Falou-se da quinta dos animais, mas também da nossa. Das hierarquias invisíveis, dos instintos que fingimos domesticar, da delicada fronteira entre civilização e natureza. E como sempre acontece nestes encontros, a conversa desviou-se para aquilo que verdadeiramente importa: a diferença dos sexos, os equilíbrios impossíveis entre o que é biológico, cultural, desejado ou imposto. Não para encontrar respostas definitivas — felizmente ainda desconfiamos delas — mas para manter viva a possibilidade de perguntar.
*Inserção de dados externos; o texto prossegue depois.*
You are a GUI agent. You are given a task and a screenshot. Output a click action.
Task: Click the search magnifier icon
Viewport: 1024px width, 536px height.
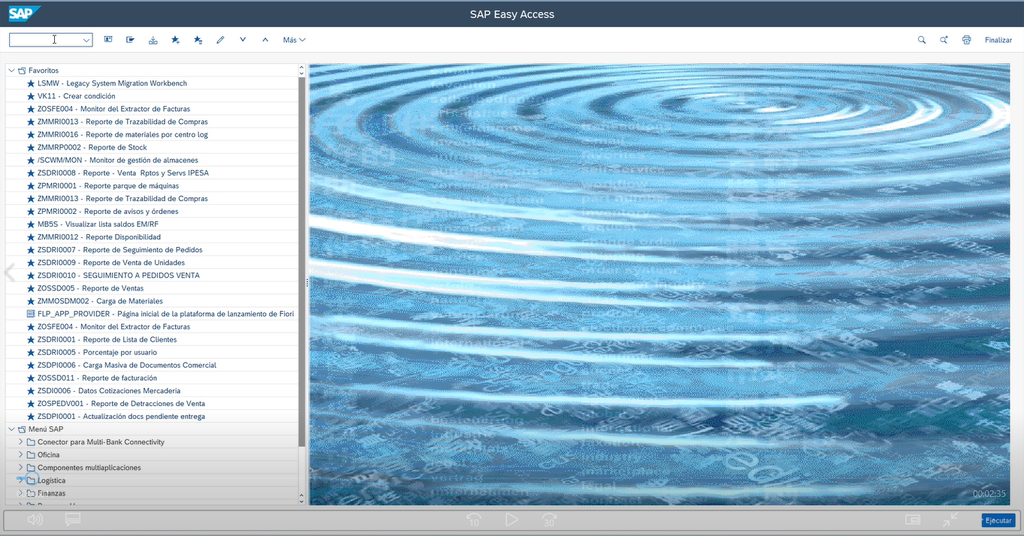pos(922,40)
Há qualquer coisa de profundamente raro nestes almoços: a capacidade de saltar do ensaio político para o comportamento felino, da literatura para o corpo, da teoria para o riso, sem perder coerência. Como se pensar também pudesse ser uma forma de amizade. Como se os livros servissem precisamente para isto: abrir portas inesperadas entre pessoas que ainda se permitem conversar sem cronómetros.
No fim, ficou a sensação de que talvez a verdadeira utopia esteja aqui. Não nas grandes revoluções, mas nestas mesas de sexta-feira onde ainda há tempo para discutir Orwell, animais, homens, mulheres e o mundo — enquanto a comida arrefece.